Estas situaciones son propicias para que los que se dedican a lo público -estén en el Gobierno o se dediquen a la oposición- den la cara y estén a la altura. Hay que tener cuidado en los mensajes públicos. Bordeas el sentido de la responsabilidad pero no sabes si en un momento dado puedes deslizarte hacia la irresponsabilidad o, incluso, hacia el ridículo. La línea que separa estos conceptos es muy fina. Toda la gente que se ha quedado atrapada en los ascensores, en los túneles de autopistas, en el interior de trenes o en otros servicios de transporte, que han sufrido un buen susto, merece un poquito más de respeto.
La 'crisis del ascensor' ofrece una fotografía real sobre los límites que en ocasiones nos enseña la realidad, nos guste edulcorarla o no. No hay más cera que la que arde. El asunto merece toda una reflexión sobre lo vulnerables que seguimos siendo. Lo vimos en la pandemia, y no salimos precisamente más fuertes. Y hoy en día lo mismo, aunque los grupos electrógenos de repuesto hayan funcionado mejor de lo esperado.
El mundo no nos da tregua. Hemos pasado del impacto por la muerte del Papa Francisco a la conmoción por el apagón sin una mínima transición psicológica.

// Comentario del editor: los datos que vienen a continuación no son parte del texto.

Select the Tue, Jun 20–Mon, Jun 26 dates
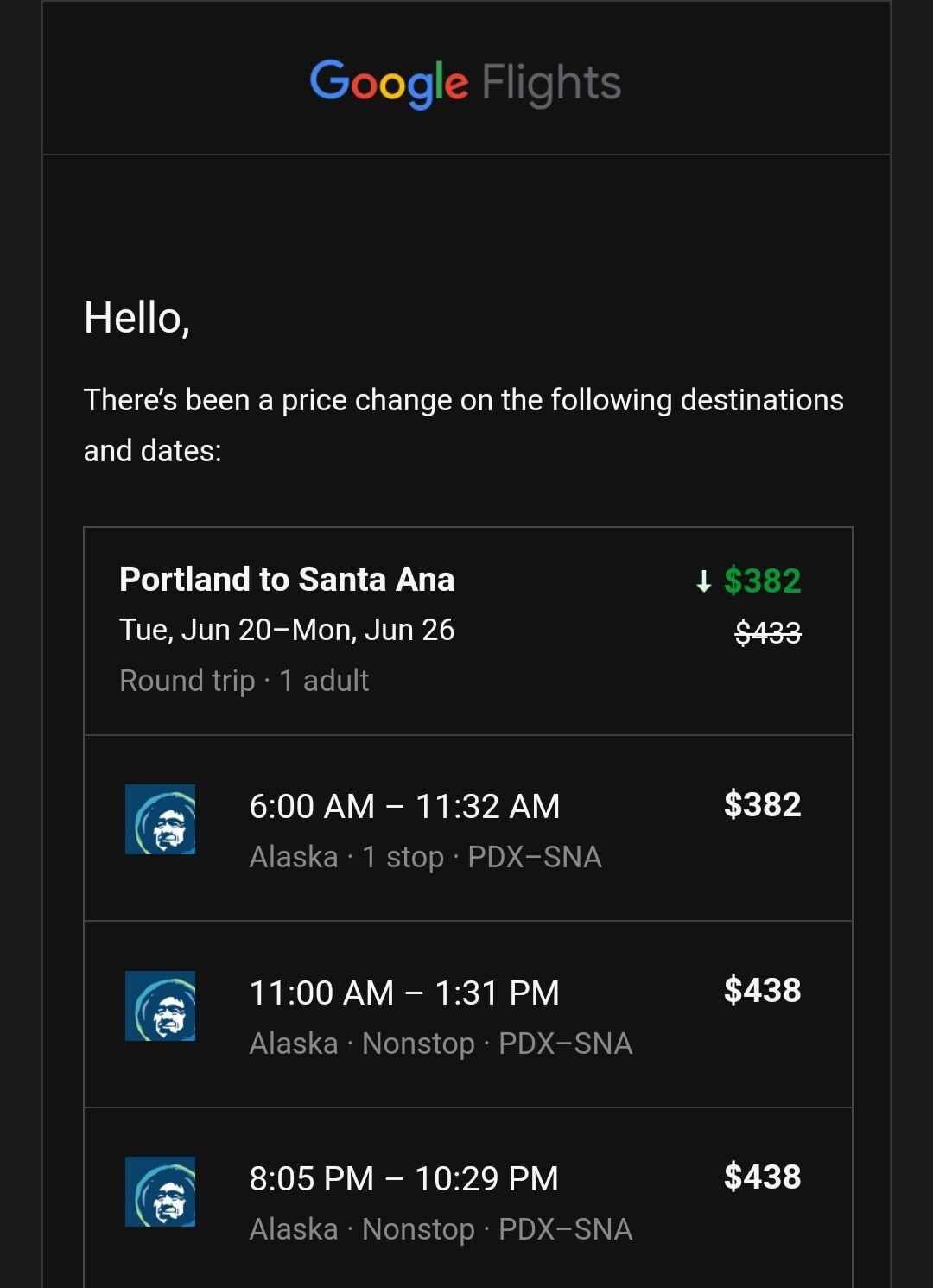 point(286,630)
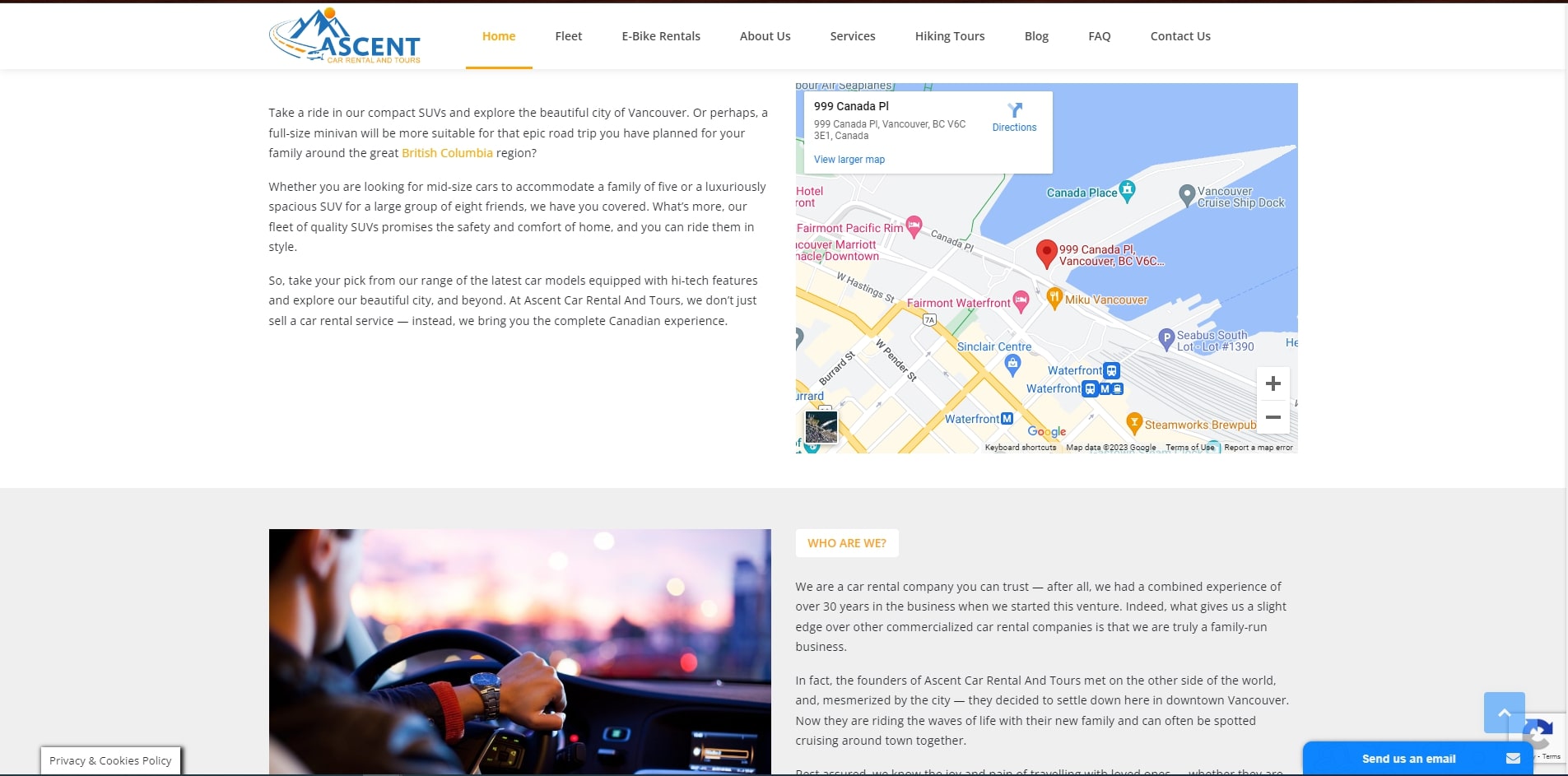Open Privacy & Cookies Policy
Viewport: 1568px width, 776px height.
110,760
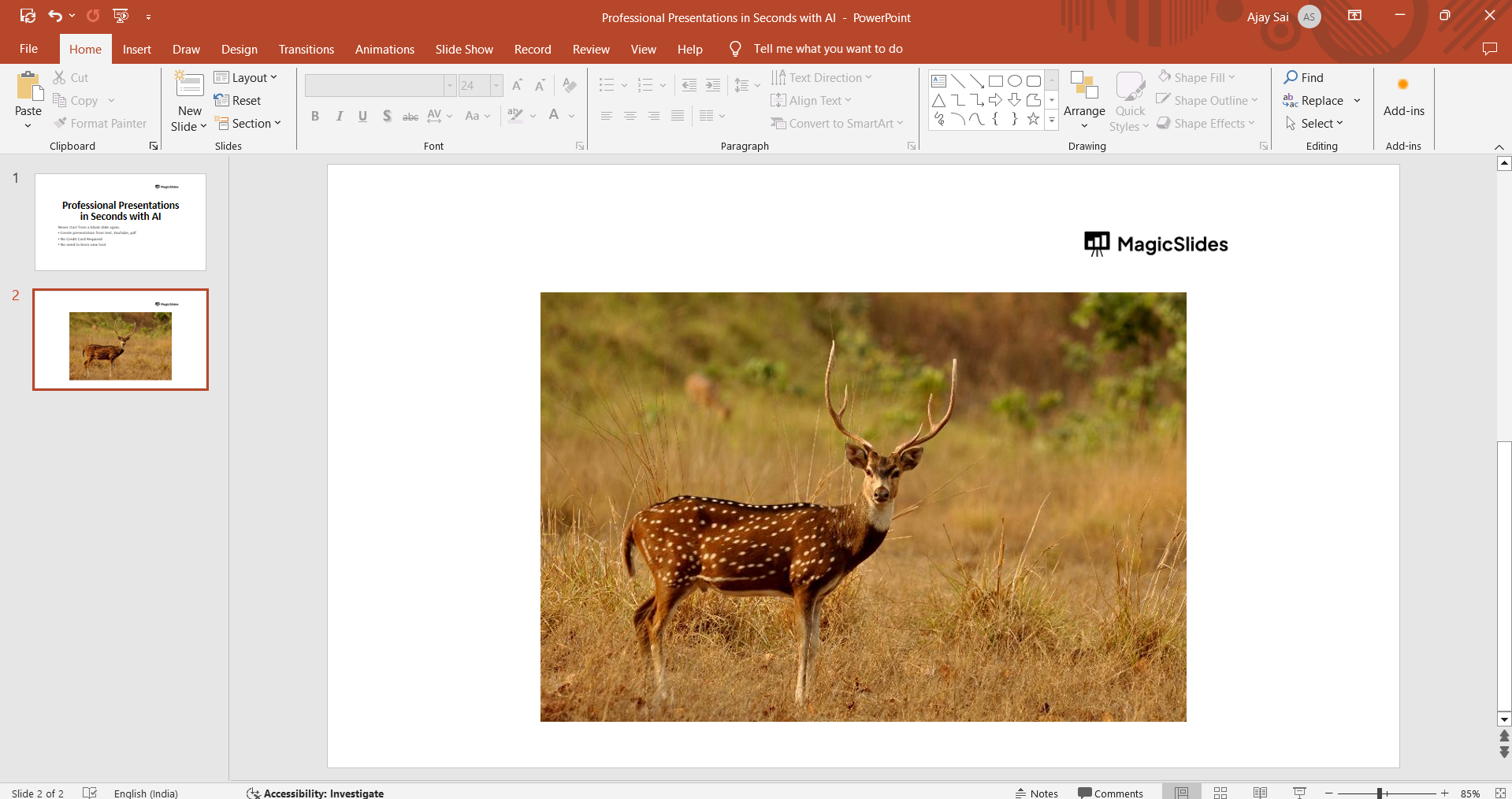Switch to the Transitions tab
Viewport: 1512px width, 799px height.
[306, 49]
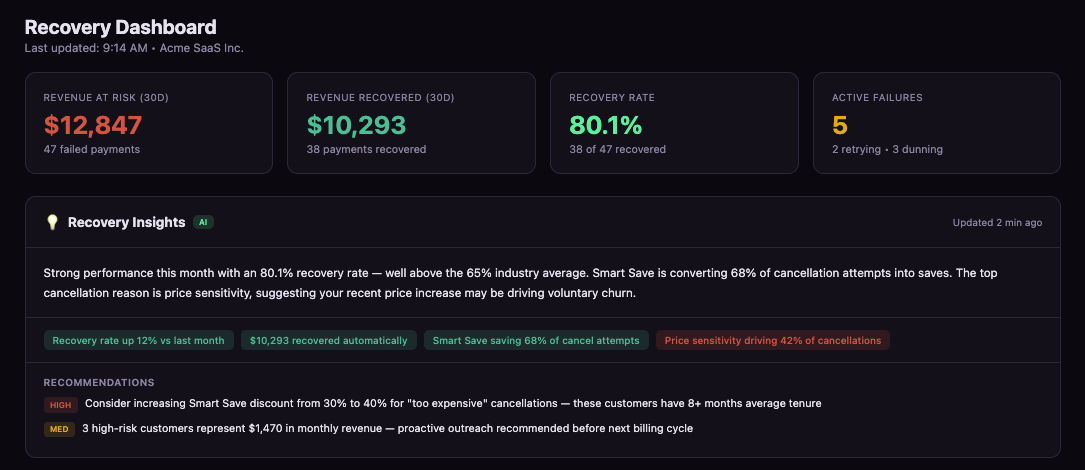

El presidente Sánchez y el lehendakari Pradales nos piden calma, paciencia y serenidad pero vivimos en una sociedad en la que reclamar estos valores constituye, en demasiadas ocasiones, un ejercicio baldío y lleno de voluntarismo, por muy sensatos que resulten. Vivimos en la sociedad del instante, del momento, del fogonazo eléctrico, y reclamar tranquilidad es a veces pedir peras al olmo.
Con la inteligencia artificial que nos sorprende con sus avances, resulta insólito que este apagón descoloque por completo la vida de un país con tanta rapidez y tanta virulencia. No deja de ser toda una lección de humildad de la que convendría sacar algunas conclusiones. ¿Tan frágiles somos que, incluso, no somos del todo conscientes de ello? Esta vulnerabilidad exige llegar hasta el final para investigar lo ocurrido y para intentar que no vuelva a pasar. Es casi igual que se trate de un ciberataque o un fallo en el sistema eléctrico fruto de una accidente excepcional que hasta el momento nunca se había producido. En ambos supuestos, es de echarse a temblar lo expuestos que vivimos.
Menos mal que estamos en el horario de verano y que ha dado tiempo a que se reponga la luz poco a poco. Parecía una película que nunca íbamos a vivir en directo y hasta nos acordamos del 'kit' de supervivencia de la UE. Al final hasta la ficción y la realidad pueden entremezclarse en la misma coctelera.